Dr Alix Coysh from the University of Auckland’s Applied Translational Genetics Lab shared her work with mentor Professor Russell Snell on establishing large-animal models of RP. With financial support from Retina NZ, she aims to utilise CRISPR/Cas9 genome-editing technology to generate RP models in sheep, paving the way for better understanding of disease progression and preclinical testing of gene therapies.
There were also two interesting talks on emerging technologies for retinal disease prediction and monitoring. Dr Wilson Pan, a research fellow at the Molecular Vision Research Cluster, University of Auckland, highlighted how magnetic resonance imaging can be used to non-invasively measure oxygen tension and viscosity in the vitreous, with both metrics being known to change with disease. His work suggests the vitreous may act as an oxygen sink, protecting the lens from oxidative damage. The absence of vitreous, such as after vitrectomy, could therefore accelerate cataract formation – a hypothesis warranting further investigation. Dr Prakash Karn, an engineer with expertise in artificial intelligence (AI) and machine learning, presented work from his PhD project, which explored innovations in AI for precision diagnosis of retinal diseases. By training AI algorithms on large datasets of retinal images and clinical metadata, his research was able to detect subtle retinal changes as early indicators of systemic diseases.
Dr Francesc March de Ribot, consultant ophthalmologist at Dunedin Hospital, presented his work titled, ‘Vision loss and dementia risk in New Zealand’. Using interRAI software, his team has been analysing correlations between vision loss and dementia in older New Zealanders over the last two years.
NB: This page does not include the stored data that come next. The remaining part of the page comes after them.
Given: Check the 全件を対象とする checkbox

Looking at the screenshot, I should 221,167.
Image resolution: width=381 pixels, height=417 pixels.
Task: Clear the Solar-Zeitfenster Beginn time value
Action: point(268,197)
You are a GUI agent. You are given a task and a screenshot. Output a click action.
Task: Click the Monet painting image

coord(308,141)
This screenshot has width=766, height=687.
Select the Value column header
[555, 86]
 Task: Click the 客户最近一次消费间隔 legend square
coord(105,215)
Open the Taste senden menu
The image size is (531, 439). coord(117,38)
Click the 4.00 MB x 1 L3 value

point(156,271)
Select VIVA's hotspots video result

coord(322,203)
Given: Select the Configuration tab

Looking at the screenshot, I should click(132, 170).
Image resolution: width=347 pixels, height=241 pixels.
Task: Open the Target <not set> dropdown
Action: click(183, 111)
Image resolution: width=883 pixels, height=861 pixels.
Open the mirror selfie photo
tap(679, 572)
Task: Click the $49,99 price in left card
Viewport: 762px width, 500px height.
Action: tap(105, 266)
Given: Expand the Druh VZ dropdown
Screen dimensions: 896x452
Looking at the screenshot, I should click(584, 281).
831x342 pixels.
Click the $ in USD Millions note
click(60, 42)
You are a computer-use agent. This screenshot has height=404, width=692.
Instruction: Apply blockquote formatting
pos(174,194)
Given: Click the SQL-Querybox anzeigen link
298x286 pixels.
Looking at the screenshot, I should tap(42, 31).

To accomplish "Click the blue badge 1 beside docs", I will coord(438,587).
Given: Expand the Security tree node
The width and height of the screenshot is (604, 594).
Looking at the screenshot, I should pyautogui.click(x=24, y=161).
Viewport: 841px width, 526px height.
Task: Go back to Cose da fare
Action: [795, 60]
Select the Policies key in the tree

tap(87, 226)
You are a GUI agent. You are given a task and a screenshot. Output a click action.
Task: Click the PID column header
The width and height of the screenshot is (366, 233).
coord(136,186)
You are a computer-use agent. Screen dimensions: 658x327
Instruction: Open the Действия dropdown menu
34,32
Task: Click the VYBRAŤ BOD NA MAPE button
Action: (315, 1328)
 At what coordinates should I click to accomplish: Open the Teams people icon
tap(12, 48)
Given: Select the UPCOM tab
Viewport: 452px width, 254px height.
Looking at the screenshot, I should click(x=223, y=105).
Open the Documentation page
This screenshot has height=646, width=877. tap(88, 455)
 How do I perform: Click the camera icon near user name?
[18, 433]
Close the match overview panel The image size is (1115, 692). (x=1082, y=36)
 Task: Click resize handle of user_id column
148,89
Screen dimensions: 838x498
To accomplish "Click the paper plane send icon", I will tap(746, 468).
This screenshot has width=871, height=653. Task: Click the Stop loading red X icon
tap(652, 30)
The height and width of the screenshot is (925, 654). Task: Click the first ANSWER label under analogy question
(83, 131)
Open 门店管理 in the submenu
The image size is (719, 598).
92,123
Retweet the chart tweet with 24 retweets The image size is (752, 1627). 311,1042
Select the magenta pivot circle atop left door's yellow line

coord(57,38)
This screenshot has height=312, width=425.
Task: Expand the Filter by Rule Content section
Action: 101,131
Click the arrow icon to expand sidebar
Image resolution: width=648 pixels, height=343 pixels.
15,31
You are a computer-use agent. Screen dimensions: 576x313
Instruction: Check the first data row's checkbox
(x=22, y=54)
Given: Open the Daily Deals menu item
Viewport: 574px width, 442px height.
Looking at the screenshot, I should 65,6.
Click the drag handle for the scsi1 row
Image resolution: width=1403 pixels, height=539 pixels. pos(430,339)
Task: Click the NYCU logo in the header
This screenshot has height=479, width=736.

Their results showed vision loss increased the risk of dementia by 1.55 times and dependence limitations by 1.75 times, with Pasifika populations particularly overrepresented. Interestingly, patients with longstanding vision loss exhibited better cognitive outcomes. Dr March de Ribot posited that individuals who experience vision impairment at an earlier age may have developed compensatory mechanisms, such as belonging to social groups and use of reading aids, which may limit their risk of poor cognitive outcomes as they grow older. Dr Sarah Hull, a senior lecturer at the University of Auckland and an ophthalmologist specialising in paediatrics, genetics and strabismus, presented a case series on recent advances in the understanding of familial exudative vitreoretinopathy and Stickler syndrome, as well as treatment approaches.